■ **Problem set**:
(a) In the forum thread on legal marijuana in Colorado, what has not seen a spike?
(b) Carry the forum thread on legal marijuana in Colorado forward from its final post.

■ **Passage given**:
Gov. Hickenlooper weighs in on legal marijuana in Colorado

Chris0nllyn

Well-Known Member
I’d say in most circumstances, from most perspectives, our worst nightmares haven’t materialized.

We haven’t seen a spike in teenage use. We haven’t seen a giant increase in people’s consumption of marijuana. Seems like the people who were using marijuana before it was legal, still are. Seems like the people who weren’t using marijuana before it was legal, still aren’t.

http://www.thecannabist.co/2017/03/31/colorado-governor-john-hickenlooper-marijuana-2017/76411/
 

black dog

Free America
My brother's girlfriend is a real estate broker, she told me a few weeks ago with all the growing going on if you wanted to rent a warehouse in Denver you will not find one.
 

Larry Gude

Strung Out
This can not be. The weed, once legal, will make you smoke it. Make you lose your job. Crash your car. Engage in antisocial behavior, lose free will, wreck your health. Ruin your life.

Wait. That's alcohol.
 

Larry Gude

Strung Out
My brother's girlfriend is a real estate broker, she told me a few weeks ago with all the growing going on if you wanted to rent a warehouse in Denver you will not find one.

Only people who wanna lose money grow in warehouses anymore. It's coming of age and out of hiding, obviously, and that means greenhouses. Most of the groups in maryland are in warehouses and the three groups I know who are in greenhouses will either own the whole market or the state will come in to rescue the folks who chose to grow plants in a ####ing warehouse.

■ **Entries supplied**:

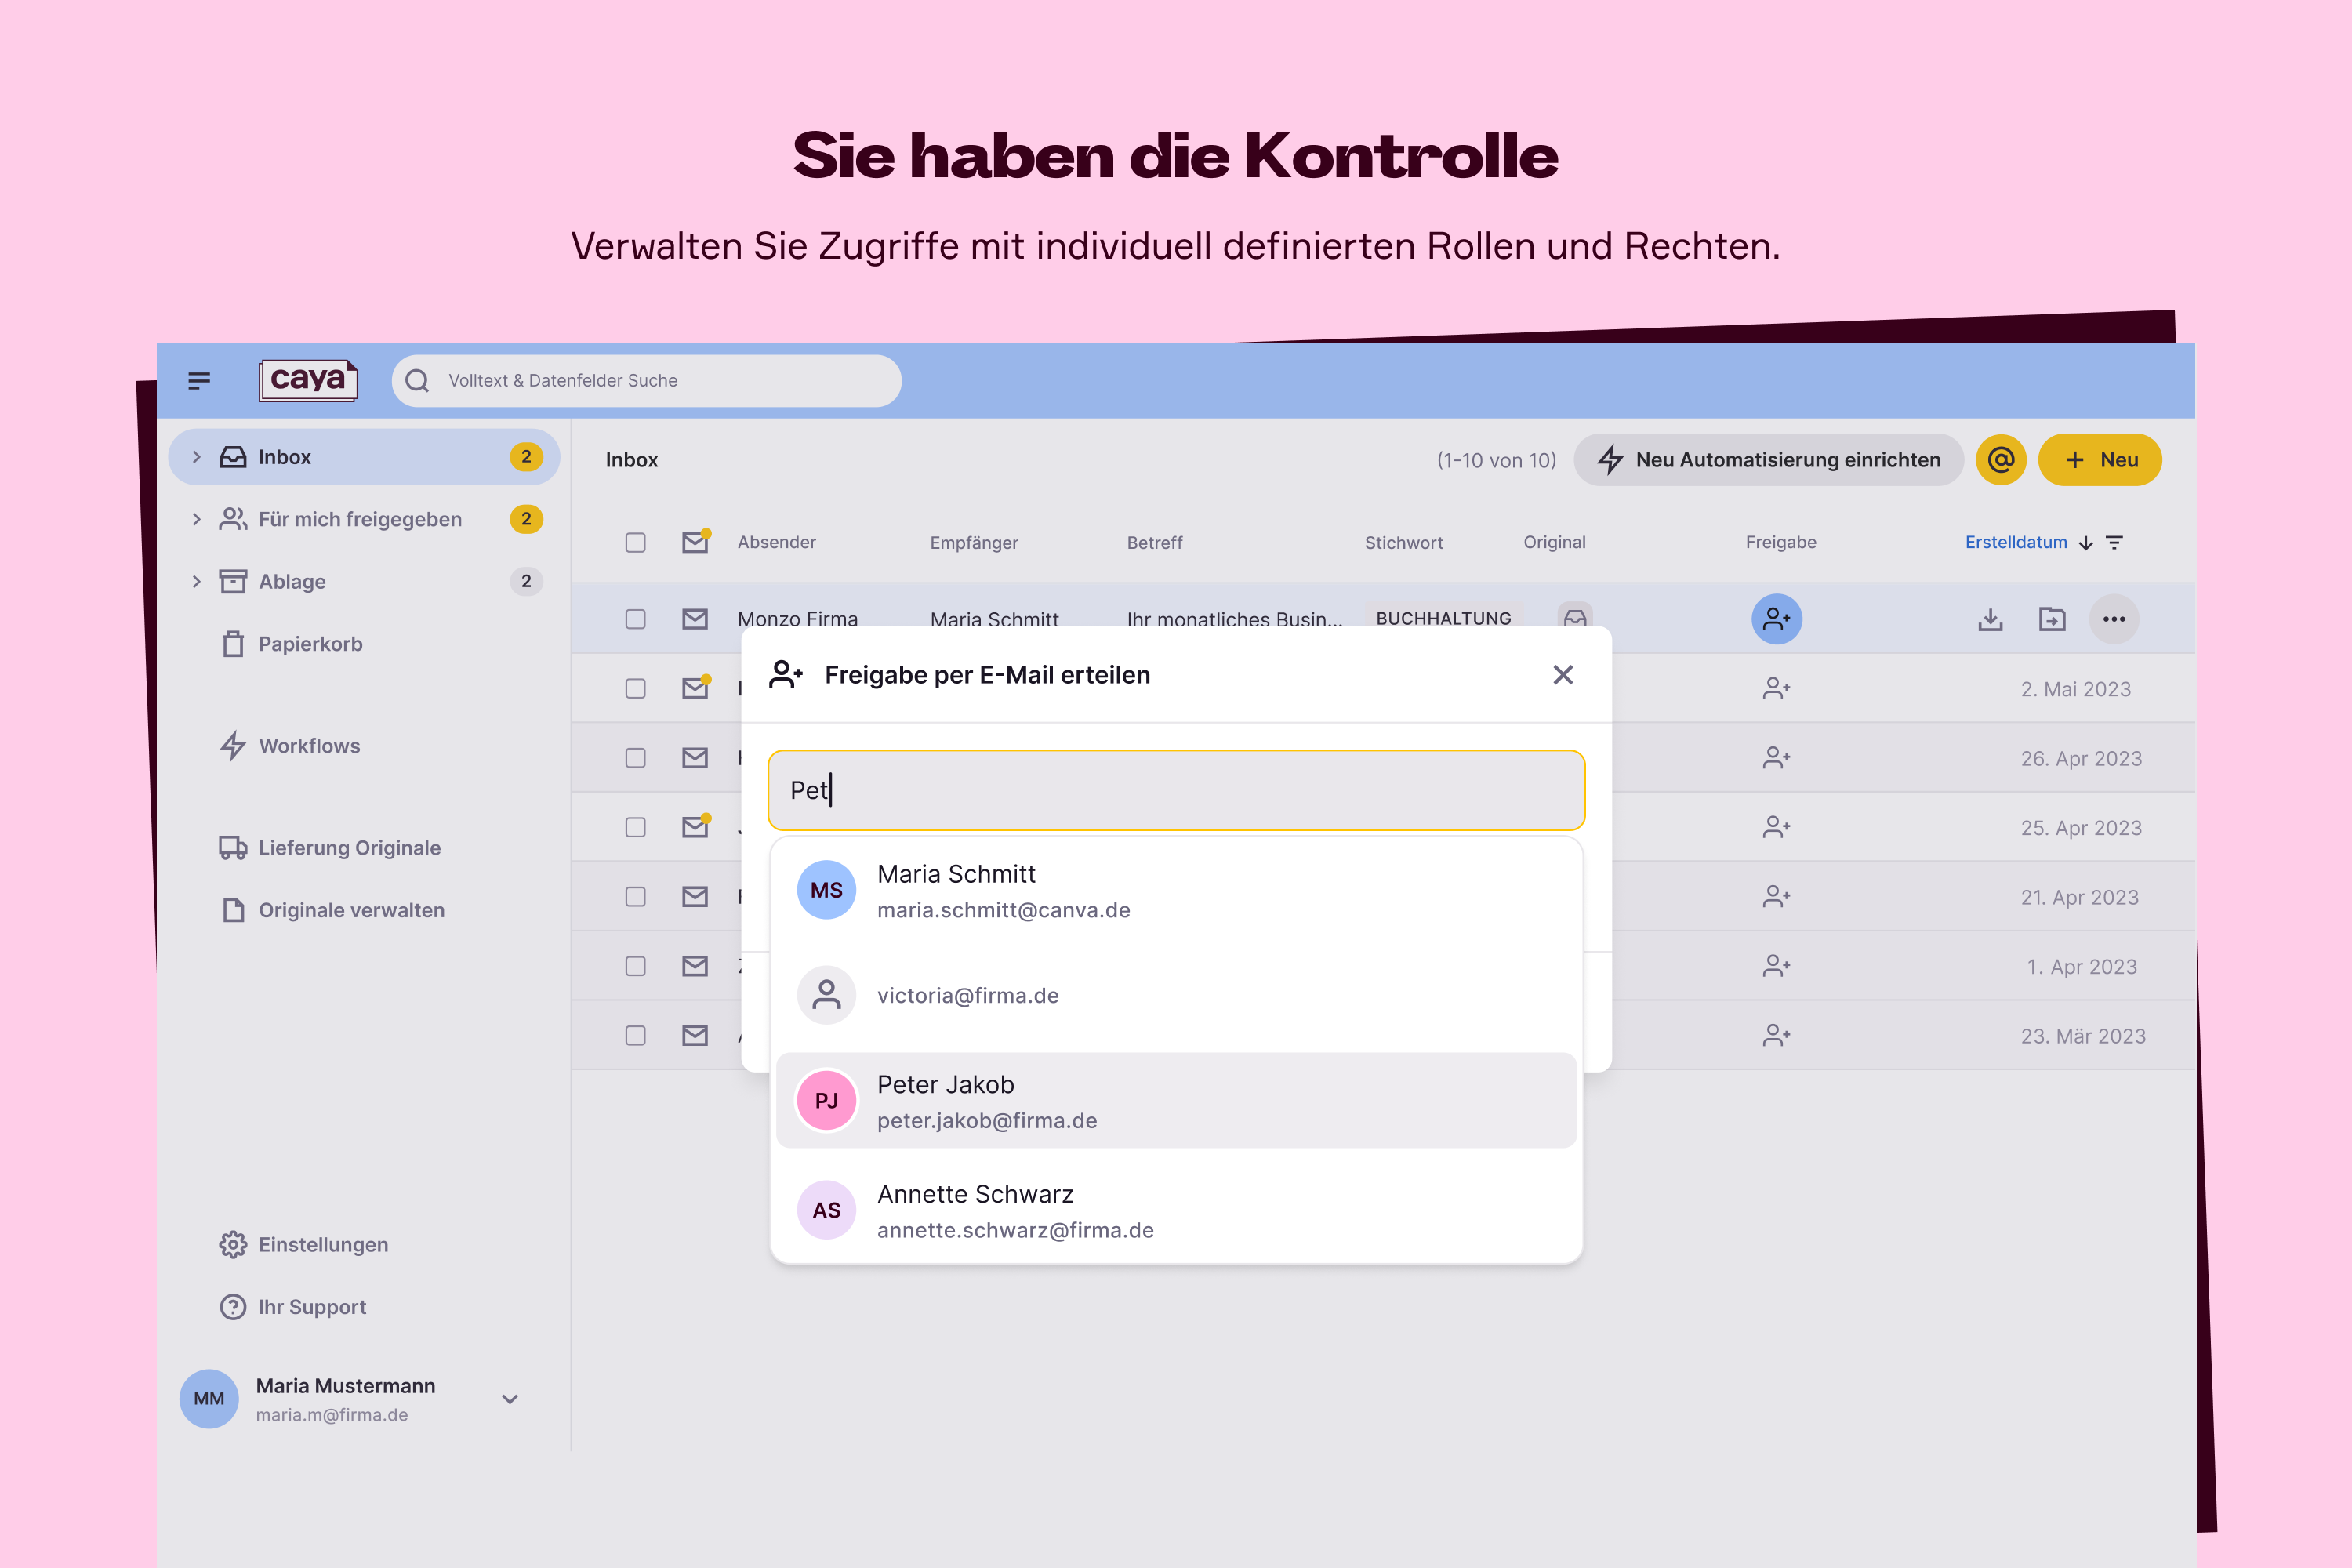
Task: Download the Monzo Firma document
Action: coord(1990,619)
---
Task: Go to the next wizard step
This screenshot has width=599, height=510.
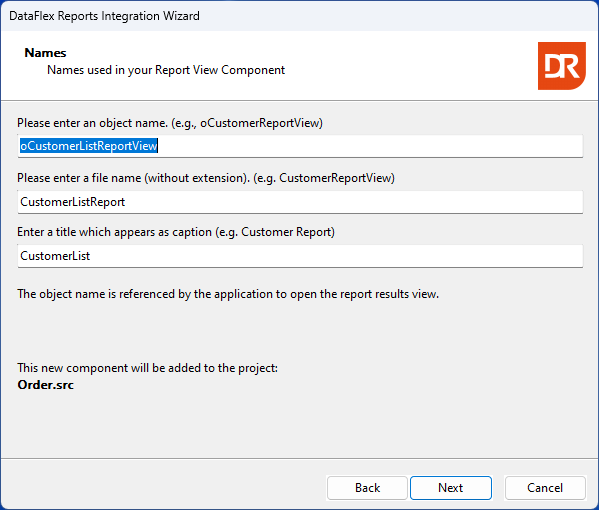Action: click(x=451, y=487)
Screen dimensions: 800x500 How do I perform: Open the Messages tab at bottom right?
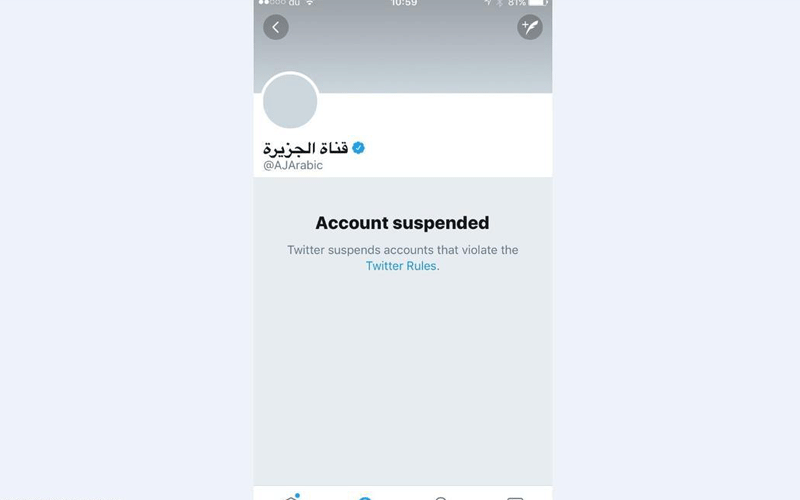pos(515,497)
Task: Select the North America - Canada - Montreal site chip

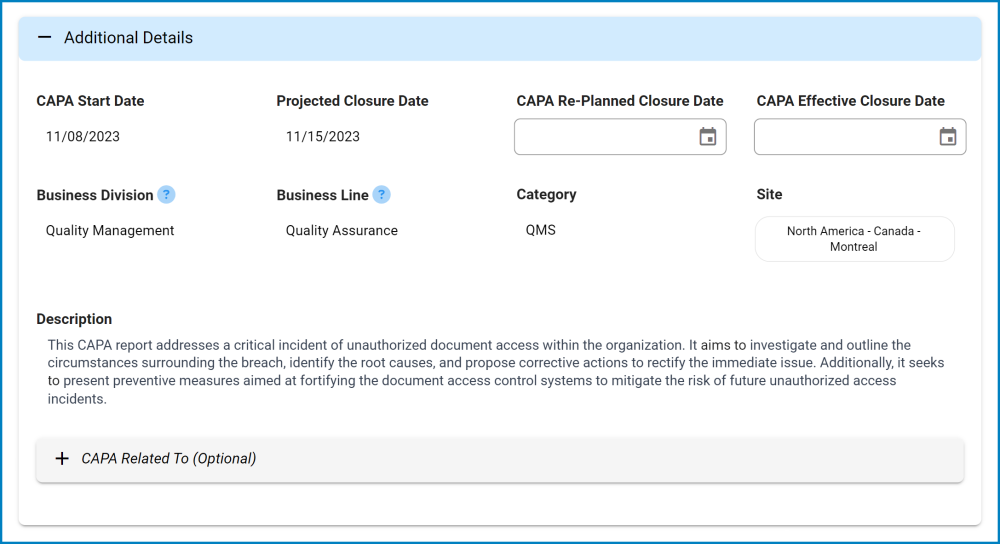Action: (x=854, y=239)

■ **Answers for the tasks**:
(a) Teenage use.

(b)
 

Lurk

Happy Creepy Ass Cracka
Only people who wanna lose money grow in warehouses anymore.

Colorado is known for its snow, cold and high winds in the winter. I don't suppose that would have some bearing on whether or not to grow in a warehouse.
 

black dog

Free America
Colorado is known for its snow, cold and high winds in the winter. I don't suppose that would have some bearing on whether or not to grow in a warehouse.

Not just the ease of environmental control, maybe a warehouse is easier to secure millions of dollars of weed than a plastic walled greenhouse behind a fence.
 

Larry Gude

Strung Out
Colorado is known for its snow, cold and high winds in the winter. I don't suppose that would have some bearing on whether or not to grow in a warehouse.

Greenhouses are heated, built for wind and snow load and....to grow things.

Ask yourself how likely someone is to steal a big ass bush.
 

black dog

Free America
Greenhouses are heated, built for wind and snow load and....to grow things.

Ask yourself how likely someone is to steal a big ass bush.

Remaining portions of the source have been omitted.